Word and element location data

▬▬▬▬▬▬

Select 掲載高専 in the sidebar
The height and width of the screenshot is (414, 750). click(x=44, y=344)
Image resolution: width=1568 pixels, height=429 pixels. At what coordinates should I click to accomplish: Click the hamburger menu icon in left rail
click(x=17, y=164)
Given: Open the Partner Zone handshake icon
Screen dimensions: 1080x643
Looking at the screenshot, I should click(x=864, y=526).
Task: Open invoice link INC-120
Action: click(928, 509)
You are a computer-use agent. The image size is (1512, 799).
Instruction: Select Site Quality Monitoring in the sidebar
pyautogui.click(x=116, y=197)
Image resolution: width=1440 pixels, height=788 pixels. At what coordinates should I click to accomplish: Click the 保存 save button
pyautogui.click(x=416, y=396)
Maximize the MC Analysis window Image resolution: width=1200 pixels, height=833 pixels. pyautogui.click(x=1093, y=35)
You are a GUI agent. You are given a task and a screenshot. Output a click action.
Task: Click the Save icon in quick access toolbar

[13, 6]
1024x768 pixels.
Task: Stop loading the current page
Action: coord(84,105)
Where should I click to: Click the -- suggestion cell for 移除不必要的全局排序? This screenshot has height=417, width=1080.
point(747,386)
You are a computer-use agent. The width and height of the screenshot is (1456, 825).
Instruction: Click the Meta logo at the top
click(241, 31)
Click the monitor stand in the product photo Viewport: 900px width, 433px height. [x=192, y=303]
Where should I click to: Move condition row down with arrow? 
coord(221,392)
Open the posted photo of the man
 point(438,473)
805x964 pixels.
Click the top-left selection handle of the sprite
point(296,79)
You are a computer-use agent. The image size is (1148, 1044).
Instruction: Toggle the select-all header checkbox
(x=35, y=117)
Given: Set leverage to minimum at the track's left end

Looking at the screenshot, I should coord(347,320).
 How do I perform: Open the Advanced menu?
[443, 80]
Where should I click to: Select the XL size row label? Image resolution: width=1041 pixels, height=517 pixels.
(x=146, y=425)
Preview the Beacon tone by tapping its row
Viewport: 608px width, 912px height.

▬▬▬▬▬▬

** EXERCISE AIM **
Duplicate these records line for line, changing nothing.

** EXERCISE RESPONSE **
Select 掲載高専 in the sidebar
The height and width of the screenshot is (414, 750). click(x=44, y=344)
Image resolution: width=1568 pixels, height=429 pixels. At what coordinates should I click to accomplish: Click the hamburger menu icon in left rail
click(x=17, y=164)
Given: Open the Partner Zone handshake icon
Screen dimensions: 1080x643
Looking at the screenshot, I should click(x=864, y=526).
Task: Open invoice link INC-120
Action: click(928, 509)
You are a computer-use agent. The image size is (1512, 799).
Instruction: Select Site Quality Monitoring in the sidebar
pyautogui.click(x=116, y=197)
Image resolution: width=1440 pixels, height=788 pixels. At what coordinates should I click to accomplish: Click the 保存 save button
pyautogui.click(x=416, y=396)
Maximize the MC Analysis window Image resolution: width=1200 pixels, height=833 pixels. pyautogui.click(x=1093, y=35)
You are a GUI agent. You are given a task and a screenshot. Output a click action.
Task: Click the Save icon in quick access toolbar

[13, 6]
1024x768 pixels.
Task: Stop loading the current page
Action: coord(84,105)
Where should I click to: Click the -- suggestion cell for 移除不必要的全局排序? This screenshot has height=417, width=1080.
point(747,386)
You are a computer-use agent. The width and height of the screenshot is (1456, 825).
Instruction: Click the Meta logo at the top
click(241, 31)
Click the monitor stand in the product photo Viewport: 900px width, 433px height. [x=192, y=303]
Where should I click to: Move condition row down with arrow? 
coord(221,392)
Open the posted photo of the man
 point(438,473)
805x964 pixels.
Click the top-left selection handle of the sprite
point(296,79)
You are a computer-use agent. The image size is (1148, 1044).
Instruction: Toggle the select-all header checkbox
(x=35, y=117)
Given: Set leverage to minimum at the track's left end

Looking at the screenshot, I should coord(347,320).
 How do I perform: Open the Advanced menu?
[443, 80]
Where should I click to: Select the XL size row label? Image resolution: width=1041 pixels, height=517 pixels.
(x=146, y=425)
Preview the Beacon tone by tapping its row
Viewport: 608px width, 912px height.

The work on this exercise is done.